- EXERCISE BRIEF -
Can you convert the material between the lines containing "Task: Switch to the Schlusstext tab" and "I will 122,308.", inclusive, into a Markdown table with a Row column numbering each row and a Line column holding that line, leaving out blank lines?

## begin EXTRACTED DATA

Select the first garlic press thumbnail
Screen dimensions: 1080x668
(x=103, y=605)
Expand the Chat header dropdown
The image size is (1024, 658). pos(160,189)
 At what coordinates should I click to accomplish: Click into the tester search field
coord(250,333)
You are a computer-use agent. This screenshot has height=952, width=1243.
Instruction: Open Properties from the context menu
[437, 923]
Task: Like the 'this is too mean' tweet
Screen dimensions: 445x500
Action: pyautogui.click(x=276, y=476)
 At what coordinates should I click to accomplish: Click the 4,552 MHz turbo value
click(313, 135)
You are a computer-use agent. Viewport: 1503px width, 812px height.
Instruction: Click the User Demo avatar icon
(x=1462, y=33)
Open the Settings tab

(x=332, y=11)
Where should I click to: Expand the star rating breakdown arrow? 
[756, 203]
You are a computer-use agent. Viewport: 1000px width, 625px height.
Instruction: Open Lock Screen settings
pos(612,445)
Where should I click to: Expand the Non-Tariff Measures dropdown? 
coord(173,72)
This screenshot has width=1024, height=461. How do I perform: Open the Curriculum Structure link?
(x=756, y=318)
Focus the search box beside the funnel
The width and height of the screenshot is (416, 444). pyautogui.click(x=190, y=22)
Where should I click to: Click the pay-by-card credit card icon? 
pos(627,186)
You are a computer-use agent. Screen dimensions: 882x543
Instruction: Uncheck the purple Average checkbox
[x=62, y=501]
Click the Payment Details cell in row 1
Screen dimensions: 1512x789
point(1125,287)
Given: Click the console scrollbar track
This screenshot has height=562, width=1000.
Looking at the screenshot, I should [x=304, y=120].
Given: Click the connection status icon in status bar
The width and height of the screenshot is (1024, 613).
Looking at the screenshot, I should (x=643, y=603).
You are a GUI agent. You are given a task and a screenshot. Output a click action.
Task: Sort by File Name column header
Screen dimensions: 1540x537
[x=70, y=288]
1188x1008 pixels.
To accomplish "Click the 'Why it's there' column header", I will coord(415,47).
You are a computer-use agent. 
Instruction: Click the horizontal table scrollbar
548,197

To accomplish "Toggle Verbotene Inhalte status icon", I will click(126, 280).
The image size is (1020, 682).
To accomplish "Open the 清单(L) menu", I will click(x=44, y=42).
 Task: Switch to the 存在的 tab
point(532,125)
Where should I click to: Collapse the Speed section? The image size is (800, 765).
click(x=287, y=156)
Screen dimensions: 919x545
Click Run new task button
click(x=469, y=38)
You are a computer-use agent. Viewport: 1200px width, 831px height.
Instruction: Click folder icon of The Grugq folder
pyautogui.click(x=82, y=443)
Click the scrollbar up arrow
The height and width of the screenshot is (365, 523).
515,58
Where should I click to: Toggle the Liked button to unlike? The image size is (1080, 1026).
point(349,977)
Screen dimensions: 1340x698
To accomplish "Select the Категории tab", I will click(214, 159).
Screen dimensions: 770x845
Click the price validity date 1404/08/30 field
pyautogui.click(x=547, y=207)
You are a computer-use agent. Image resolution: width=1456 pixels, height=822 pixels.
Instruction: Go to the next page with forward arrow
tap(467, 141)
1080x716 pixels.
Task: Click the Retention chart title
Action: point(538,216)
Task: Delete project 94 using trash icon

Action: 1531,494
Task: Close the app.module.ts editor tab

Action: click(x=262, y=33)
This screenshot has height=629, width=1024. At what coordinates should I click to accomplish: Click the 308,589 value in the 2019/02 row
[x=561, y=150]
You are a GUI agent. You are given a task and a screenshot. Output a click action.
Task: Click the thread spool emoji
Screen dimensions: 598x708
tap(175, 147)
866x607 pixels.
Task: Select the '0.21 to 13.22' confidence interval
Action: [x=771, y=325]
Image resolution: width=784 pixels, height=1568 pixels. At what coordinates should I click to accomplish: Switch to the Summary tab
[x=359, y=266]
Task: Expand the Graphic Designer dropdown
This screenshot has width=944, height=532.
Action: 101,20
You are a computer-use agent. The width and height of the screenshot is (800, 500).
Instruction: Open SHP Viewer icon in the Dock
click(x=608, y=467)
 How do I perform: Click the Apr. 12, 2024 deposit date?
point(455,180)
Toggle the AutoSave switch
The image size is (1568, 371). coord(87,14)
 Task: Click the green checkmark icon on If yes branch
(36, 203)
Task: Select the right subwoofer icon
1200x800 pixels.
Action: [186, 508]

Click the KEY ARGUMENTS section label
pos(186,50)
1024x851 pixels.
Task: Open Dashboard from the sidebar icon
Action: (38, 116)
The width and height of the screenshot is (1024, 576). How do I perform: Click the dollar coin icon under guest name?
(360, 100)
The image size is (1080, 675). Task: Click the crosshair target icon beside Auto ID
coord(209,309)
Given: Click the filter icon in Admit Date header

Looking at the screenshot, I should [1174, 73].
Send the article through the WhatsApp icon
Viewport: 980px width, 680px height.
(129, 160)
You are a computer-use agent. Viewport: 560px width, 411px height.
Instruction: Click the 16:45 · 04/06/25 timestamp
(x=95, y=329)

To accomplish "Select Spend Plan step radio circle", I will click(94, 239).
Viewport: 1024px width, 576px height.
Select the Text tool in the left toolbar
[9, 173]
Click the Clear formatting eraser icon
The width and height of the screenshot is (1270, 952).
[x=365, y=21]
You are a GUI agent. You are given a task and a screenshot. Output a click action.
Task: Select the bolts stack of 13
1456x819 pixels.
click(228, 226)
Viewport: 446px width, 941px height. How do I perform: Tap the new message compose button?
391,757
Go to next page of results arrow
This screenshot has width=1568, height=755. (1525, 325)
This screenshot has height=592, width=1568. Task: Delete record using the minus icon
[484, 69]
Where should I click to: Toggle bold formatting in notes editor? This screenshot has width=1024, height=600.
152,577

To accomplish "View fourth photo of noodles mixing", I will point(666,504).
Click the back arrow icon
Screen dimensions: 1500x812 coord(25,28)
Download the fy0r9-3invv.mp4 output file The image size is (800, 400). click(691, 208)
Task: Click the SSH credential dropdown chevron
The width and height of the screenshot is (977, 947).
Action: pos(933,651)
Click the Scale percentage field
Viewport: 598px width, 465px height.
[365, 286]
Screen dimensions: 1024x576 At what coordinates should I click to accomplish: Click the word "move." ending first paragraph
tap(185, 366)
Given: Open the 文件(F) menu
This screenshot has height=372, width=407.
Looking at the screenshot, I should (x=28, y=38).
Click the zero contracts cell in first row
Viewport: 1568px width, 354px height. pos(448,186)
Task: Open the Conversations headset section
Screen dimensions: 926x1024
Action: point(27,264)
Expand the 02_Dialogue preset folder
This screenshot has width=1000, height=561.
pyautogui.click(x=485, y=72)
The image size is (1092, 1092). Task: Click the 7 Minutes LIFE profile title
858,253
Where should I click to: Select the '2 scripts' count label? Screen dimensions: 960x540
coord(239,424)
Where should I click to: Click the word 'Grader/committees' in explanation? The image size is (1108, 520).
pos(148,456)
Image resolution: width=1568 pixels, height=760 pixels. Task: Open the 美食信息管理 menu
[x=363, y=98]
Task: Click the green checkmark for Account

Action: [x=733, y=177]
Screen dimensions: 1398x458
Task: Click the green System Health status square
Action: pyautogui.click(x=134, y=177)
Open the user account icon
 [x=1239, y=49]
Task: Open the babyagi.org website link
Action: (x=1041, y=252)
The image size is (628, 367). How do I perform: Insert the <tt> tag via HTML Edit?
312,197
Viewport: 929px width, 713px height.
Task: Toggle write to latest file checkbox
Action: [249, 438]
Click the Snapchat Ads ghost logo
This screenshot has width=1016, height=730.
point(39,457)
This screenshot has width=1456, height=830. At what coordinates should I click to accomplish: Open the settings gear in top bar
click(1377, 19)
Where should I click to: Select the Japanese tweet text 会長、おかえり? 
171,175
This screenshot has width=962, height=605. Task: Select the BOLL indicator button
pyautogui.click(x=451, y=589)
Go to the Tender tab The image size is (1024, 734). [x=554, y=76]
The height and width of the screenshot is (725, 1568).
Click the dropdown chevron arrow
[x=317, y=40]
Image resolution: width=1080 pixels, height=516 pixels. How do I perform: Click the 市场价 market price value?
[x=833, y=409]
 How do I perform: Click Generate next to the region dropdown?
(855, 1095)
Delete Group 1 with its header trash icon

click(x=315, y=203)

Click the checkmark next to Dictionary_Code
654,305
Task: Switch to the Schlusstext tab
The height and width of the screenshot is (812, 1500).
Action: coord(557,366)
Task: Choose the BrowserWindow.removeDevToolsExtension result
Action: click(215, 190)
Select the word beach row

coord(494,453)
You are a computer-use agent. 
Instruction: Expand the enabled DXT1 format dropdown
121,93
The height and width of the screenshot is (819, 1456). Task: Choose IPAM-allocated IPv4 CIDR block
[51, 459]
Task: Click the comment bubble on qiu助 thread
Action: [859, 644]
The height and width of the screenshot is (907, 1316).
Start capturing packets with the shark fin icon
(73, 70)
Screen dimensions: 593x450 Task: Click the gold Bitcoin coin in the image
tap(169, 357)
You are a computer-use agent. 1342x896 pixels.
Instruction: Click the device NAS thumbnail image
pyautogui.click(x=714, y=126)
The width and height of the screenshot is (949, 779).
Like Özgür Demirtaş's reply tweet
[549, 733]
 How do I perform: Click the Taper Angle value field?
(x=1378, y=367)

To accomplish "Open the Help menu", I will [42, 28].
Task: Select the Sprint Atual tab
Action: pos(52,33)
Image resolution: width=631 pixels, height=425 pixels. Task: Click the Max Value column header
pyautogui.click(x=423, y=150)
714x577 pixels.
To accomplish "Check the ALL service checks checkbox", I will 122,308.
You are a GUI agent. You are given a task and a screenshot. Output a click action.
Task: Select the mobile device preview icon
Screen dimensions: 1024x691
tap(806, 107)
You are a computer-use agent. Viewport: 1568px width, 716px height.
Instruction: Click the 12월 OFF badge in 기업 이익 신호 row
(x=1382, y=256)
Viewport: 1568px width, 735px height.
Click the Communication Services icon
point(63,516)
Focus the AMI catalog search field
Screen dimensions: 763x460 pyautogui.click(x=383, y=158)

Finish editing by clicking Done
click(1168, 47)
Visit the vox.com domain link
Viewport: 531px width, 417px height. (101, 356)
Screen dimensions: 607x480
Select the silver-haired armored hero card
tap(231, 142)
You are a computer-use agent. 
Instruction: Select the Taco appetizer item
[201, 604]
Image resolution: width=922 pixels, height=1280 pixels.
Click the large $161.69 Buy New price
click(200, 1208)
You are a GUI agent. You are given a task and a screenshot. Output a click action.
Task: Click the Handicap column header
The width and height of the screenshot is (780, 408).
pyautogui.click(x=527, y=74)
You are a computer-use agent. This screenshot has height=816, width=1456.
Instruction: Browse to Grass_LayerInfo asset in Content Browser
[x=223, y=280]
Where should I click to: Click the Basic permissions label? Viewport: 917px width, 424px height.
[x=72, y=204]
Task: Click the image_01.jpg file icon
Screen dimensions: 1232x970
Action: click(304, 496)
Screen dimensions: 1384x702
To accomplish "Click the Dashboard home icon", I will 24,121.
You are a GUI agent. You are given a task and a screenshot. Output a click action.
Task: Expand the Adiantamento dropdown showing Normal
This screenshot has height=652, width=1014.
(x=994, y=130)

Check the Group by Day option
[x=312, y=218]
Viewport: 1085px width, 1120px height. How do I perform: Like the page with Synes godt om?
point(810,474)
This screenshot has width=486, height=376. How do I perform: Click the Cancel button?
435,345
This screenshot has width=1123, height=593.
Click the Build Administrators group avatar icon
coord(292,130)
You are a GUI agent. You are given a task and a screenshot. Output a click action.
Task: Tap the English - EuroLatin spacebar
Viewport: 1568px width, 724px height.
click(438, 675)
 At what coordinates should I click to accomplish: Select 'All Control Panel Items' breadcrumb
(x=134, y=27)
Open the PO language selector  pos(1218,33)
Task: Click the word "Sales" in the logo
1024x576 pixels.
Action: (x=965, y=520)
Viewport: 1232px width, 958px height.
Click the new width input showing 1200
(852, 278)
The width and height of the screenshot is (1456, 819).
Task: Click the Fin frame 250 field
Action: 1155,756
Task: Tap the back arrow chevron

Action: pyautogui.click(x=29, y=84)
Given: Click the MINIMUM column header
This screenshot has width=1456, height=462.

## end EXTRACTED DATA

- CORRECT RESPONSE -
| Row | Line |
|---|---|
| 1 | Task: Switch to the Schlusstext tab |
| 2 | The height and width of the screenshot is (812, 1500). |
| 3 | Action: coord(557,366) |
| 4 | Task: Choose the BrowserWindow.removeDevToolsExtension result |
| 5 | Action: click(215, 190) |
| 6 | Select the word beach row |
| 7 | coord(494,453) |
| 8 | You are a computer-use agent.  |
| 9 | Instruction: Expand the enabled DXT1 format dropdown |
| 10 | 121,93 |
| 11 | The height and width of the screenshot is (819, 1456). Task: Choose IPAM-allocated IPv4 CIDR block |
| 12 | [51, 459] |
| 13 | Task: Click the comment bubble on qiu助 thread |
| 14 | Action: [859, 644] |
| 15 | The height and width of the screenshot is (907, 1316). |
| 16 | Start capturing packets with the shark fin icon |
| 17 | (73, 70) |
| 18 | Screen dimensions: 593x450 Task: Click the gold Bitcoin coin in the image |
| 19 | tap(169, 357) |
| 20 | You are a computer-use agent. 1342x896 pixels. |
| 21 | Instruction: Click the device NAS thumbnail image |
| 22 | pyautogui.click(x=714, y=126) |
| 23 | The width and height of the screenshot is (949, 779). |
| 24 | Like Özgür Demirtaş's reply tweet |
| 25 | [549, 733] |
| 26 |  How do I perform: Click the Taper Angle value field? |
| 27 | (x=1378, y=367) |
| 28 | To accomplish "Open the Help menu", I will [42, 28]. |
| 29 | Task: Select the Sprint Atual tab |
| 30 | Action: pos(52,33) |
| 31 | Image resolution: width=631 pixels, height=425 pixels. Task: Click the Max Value column header |
| 32 | pyautogui.click(x=423, y=150) |
| 33 | 714x577 pixels. |
| 34 | To accomplish "Check the ALL service checks checkbox", I will 122,308. |